# Where to buy tsuru parts in Mex.



## Nixxer51 (Jan 4, 2004)

I'll be making a trip to Tijuana Mexico and am wondering if anyone knows of a place to buy tsuru parts in that city? (i.e. fronts, tails, ect)


----------



## sno (Oct 4, 2002)

search google for stores in the area you're visiting...


----------



## Nixxer51 (Jan 4, 2004)

sno said:


> search google for stores in the area you're visiting...


Well tried that but couldn't find anything useful, also the language is somewhat of a hinderance as I can speak passable spanish, reading and writing it is a whole different matter. It seems I vaguely recall a group buy in that area and am wondering if anyone could help me out with an address or contact. Thanks....


----------



## Pretty White (May 6, 2002)

Nixxer51 said:


> I'll be making a trip to Tijuana Mexico and am wondering if anyone knows of a place to buy tsuru parts in that city? (i.e. fronts, tails, ect)

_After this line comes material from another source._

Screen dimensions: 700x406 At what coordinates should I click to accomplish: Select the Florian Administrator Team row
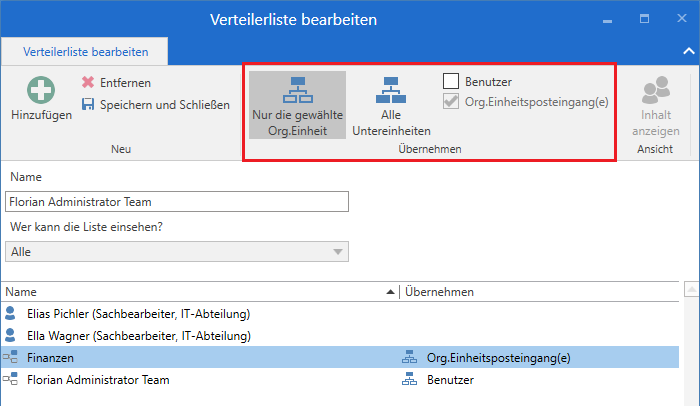98,379
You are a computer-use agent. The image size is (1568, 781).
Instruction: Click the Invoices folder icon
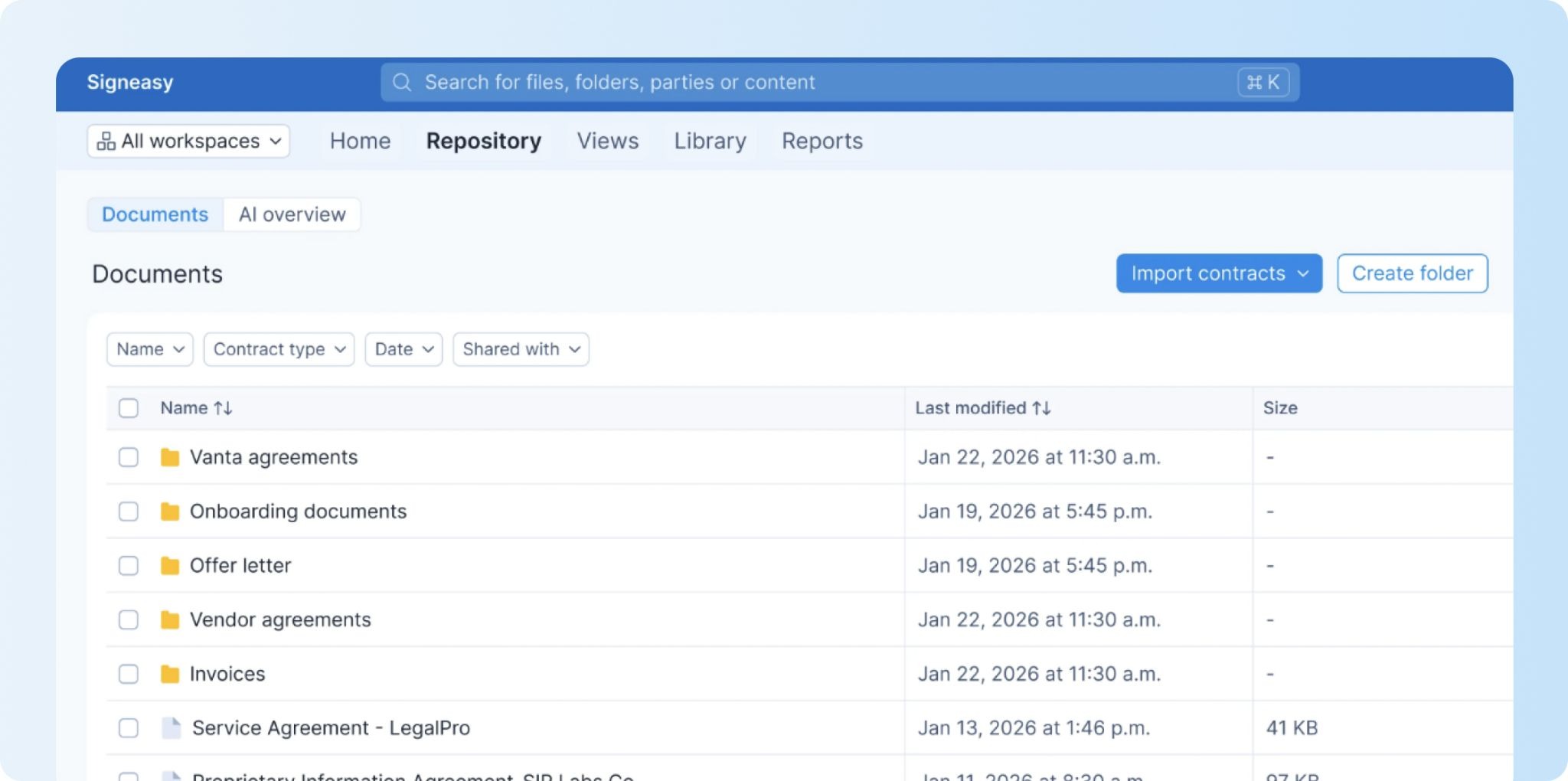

At a Nissan dealer? Come on. :dumbass:


----------



## 200SE (Dec 18, 2002)

Yeah, any nissan dealership will have the parts.


----------



## Cuban_B_93_XE (Apr 24, 2003)

In Tijuana theres this guy on 23rd and LaHoya St. If you go in the alley ask for Arturo, he can hook you up with tsuru parts. Just make shure you dont look at his hand. Hes missing a few fingers and if he catches you lookin at him...well lets just say i hope you have health insurance.


----------



## ryan (Apr 24, 2004)

http://www.nissan.com.mx/distribuidores/estados/bcn.html

Just go there. Bring a picture of what you want. I heard the headlights are about $230 USD.


----------



## Nixxer51 (Jan 4, 2004)

ryan said:


> http://www.nissan.com.mx/distribuidores/estados/bcn.html
> 
> Just go there. Bring a picture of what you want. I heard the headlights are about $230 USD.


Thanks for the information, it is greatly appreciated. I had kind of given up hope considering the types of responses this thread drew.


----------